12 factor apps rely on their host operating system’s process manager, rather than attempting to manage these things themselves (or to spin up a daemon or windows service). Boutique process management systems tend to be difficult to code, and usually aren’t necessary. This approach allows development teams to focus on the value they are trying to provide, rather than esoteric process management constructs.
Disposability
12 factor app processes are disposable, meaning that they can be spun up or shut down on very short notice. This helps with scaling and speeds up deployment. When a process is shut down, it is sent a SIGTERM signal from the process manager, is expected to service any current requests and then shut down.

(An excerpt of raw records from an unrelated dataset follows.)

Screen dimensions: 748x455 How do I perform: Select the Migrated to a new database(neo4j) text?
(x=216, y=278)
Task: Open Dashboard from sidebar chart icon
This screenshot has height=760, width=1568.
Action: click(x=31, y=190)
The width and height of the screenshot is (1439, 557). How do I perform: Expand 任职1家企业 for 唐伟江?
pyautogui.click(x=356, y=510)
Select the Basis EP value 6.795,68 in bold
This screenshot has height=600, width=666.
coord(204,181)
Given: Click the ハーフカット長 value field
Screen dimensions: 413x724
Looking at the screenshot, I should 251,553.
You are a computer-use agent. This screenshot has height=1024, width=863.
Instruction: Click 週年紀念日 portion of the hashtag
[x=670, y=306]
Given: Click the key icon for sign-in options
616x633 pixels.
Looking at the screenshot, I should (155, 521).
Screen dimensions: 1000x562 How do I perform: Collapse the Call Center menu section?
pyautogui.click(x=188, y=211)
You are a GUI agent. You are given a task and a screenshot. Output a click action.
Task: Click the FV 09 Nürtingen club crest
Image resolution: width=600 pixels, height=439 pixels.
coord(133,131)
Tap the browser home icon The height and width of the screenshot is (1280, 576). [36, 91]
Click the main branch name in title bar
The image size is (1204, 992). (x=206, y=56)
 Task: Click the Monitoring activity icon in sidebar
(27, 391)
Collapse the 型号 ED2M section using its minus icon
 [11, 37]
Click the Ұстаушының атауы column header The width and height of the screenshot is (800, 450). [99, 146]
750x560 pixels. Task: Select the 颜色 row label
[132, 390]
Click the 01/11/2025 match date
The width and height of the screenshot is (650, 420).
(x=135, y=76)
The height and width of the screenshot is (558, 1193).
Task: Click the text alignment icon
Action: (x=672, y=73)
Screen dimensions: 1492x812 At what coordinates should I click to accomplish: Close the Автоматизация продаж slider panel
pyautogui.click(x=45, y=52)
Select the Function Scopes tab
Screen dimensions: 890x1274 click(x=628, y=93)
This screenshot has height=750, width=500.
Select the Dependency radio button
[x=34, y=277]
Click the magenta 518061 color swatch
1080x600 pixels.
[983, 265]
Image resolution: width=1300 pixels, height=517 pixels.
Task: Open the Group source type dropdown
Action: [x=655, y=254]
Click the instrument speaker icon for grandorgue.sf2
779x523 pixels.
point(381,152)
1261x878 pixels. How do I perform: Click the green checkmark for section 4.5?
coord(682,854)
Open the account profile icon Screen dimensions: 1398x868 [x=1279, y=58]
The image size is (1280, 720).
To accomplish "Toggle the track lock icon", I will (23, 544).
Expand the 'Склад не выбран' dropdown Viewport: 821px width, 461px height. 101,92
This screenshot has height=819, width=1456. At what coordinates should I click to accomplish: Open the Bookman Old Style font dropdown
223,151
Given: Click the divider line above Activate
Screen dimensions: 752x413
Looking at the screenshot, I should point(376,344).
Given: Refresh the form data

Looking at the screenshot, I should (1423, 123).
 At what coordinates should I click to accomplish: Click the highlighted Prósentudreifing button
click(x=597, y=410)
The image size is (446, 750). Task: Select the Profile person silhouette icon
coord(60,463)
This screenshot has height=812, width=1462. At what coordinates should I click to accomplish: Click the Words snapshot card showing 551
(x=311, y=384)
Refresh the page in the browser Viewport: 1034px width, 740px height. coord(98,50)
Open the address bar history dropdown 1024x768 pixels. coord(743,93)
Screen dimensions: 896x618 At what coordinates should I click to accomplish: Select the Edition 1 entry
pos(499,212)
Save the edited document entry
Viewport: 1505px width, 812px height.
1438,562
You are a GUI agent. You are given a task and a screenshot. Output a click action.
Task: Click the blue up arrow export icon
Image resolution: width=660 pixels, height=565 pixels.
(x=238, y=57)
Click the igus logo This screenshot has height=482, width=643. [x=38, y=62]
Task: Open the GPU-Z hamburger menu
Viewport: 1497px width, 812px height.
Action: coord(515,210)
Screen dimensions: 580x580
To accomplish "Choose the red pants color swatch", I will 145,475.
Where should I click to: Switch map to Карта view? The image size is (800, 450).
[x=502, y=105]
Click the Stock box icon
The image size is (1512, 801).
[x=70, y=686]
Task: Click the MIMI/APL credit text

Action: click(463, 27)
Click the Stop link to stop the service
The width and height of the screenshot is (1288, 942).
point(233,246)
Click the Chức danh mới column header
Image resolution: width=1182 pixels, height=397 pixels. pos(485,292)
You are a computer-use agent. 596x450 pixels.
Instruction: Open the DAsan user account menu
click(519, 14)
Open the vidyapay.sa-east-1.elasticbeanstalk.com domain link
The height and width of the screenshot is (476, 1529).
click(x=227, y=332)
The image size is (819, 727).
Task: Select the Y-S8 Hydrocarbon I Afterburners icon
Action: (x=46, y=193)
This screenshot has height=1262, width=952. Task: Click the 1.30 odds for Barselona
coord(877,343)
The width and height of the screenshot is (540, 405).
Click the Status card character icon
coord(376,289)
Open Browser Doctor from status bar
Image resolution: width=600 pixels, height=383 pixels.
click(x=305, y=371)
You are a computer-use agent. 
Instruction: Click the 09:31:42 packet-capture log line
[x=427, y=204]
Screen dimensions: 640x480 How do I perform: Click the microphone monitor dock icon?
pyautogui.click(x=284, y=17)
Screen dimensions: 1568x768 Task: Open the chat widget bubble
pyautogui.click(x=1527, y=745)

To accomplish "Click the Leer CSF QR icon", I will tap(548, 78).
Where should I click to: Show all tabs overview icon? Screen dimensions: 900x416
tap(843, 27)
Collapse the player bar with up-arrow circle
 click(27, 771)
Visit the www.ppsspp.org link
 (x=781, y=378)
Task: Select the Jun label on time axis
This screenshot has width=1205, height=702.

This means that any work being done needs to be fairly granular if possible, and restartable if not. This tends to require some queueing infrastructure. This approach allows for rapid shutdown and spinup of new deployments, which makes it easier to devops people to manage infrastructure without noticeable downtime.
Dev/Prod Parity
12 factor apps are constructed with continuous deployment in mind. This necessitates that dev and production are as similar as possible. This also has implications for backing services, making it a bad idea to use lightweight (or different) versions of backing services in development and production, because the differences will eventually cause problems.
All deploys of the same version of the app should use the same versions of backing services to avoid this problem. This also makes development much easier, because you don’t have to think about the differences between local and production when writing code or trying to troubleshoot a production issue.
Logs
12 factor apps don’t concern themselves with routing or storage of their output stream, nor with the management of logfiles. Instead they use stdout, unbuffered. During runtime in production, this means that dealing with the output is a configuration detail, rather than an application detail.
This allows for better tooling around log management and also maintains statelessness and disposability. There are lots of very robust and powerful tools for digging through logs. Doing things this way allows your operations team to use those tools, rather than whatever you thought was “good enough” when designing the system on your local environment.
Admin Processes
Occasionally, one-off processes crop up. These should be run against a particular release and in an identical environment to the typical app environment. This code should also ship with the application code.
These scripts can be invoked in the development environment from the shell, and in the production environment using ssh or other remote command execution mechanisms. This approach means that the content of any of these processes remains available for future troubleshooting, rather than having conversations like “well, Bob ran a script on prod, but we don’t know what he did”.